Any law that contradicts an absolute truth is a bad law and I wrote that when Padraig Harrington was disqualified when on the verge of winning the Benson and Hedges International Open at The Belfry in 2000.
He had the correct score on his card, any number of people could vouch for it but his signature was in the wrong place and, three days after making that score - a course record at the time - he was ejected from the tournament.
Then there was the preposterous instance of Mark Roe and Jesper Parnevik being thrown out of the Open Championship at Royal St George's in 2003 for something similar when the players signed for the right score on the wrong card.
They were disqualified for an "administrative error" - which is how the Royal & Ancient describe it now.
And it was as much the R&A's error as the players', almost.
And the R&A were so decently sheepish about it all that they did not deprive the two players of their share of the prize money.
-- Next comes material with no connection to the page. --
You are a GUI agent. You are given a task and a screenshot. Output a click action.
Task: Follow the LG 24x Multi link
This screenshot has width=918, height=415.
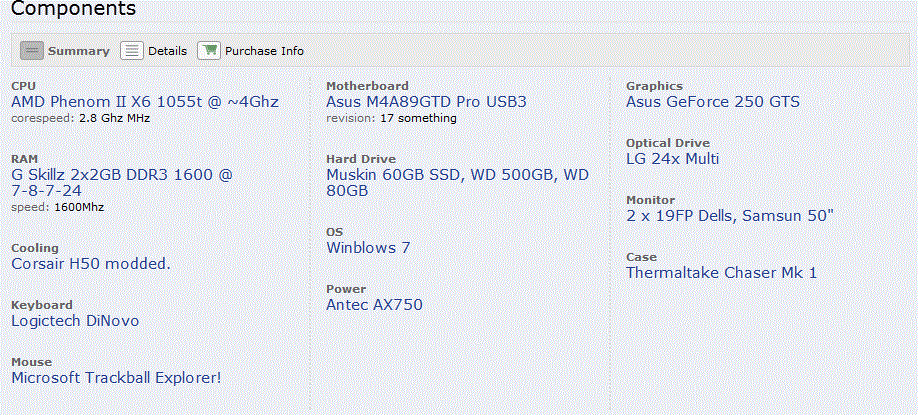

I'm getting to admire the R&A. Because yesterday they, together with the United States Golf Association, announced that there are to be no fewer than 111 amendments made to the book Decisions on the Rules of Golf,from January 1 next.
Since the book was last written, two years ago, the two governing bodies have decided that 111 laws have been so questionable as to need to be rewritten.
That's one in the eye for the rules worshippers.
Out of 1,200 Decisions, there are to be 37 new Decisions, 66 revised Decisions and eight are being withdrawn.
There is now to be "help" for the player who signs the wrong card.
"In the future," says the new pronouncement, "such an administrative error [as in the Roe/Parnevik case] can be corrected without penalty.
"Revised Decision 6-6d/4 gives a committee the power to strike the wrong name from an otherwise correctly completed scorecard and add the correct name, without limit of time."
Good news, of course, but it's a shame that good sense of that order did not prevail on the Kent coast 26 months ago.
If what happened is wrong now, it was wrong then.
According to the two governing bodies, the principal change to the Book concerns the use of distance measuring devices, including GPS-based systems and laser rangefinders.
"New Decision 14-3/0.5 allows a committee to permit the use of distance-measuring devices by Local Rule," it is announced.
"This applies to devices that measure distance only, not any other conditions that might affect a player's play (eg, wind or gradient). In the absence of such a Local Rule, the use of a distance-measuring device remains contrary to the Rules."
Those meticulous tournament professionals, the likes of Bernhard Langer who want to know every inch from his ball to the pin, will no doubt rejoice at all this.
To the rank and file, it will mean that the R&A are moving with the technology of the times. But there is unlikely to be a rush by members of my club to the nearest distance-measuring machine shop.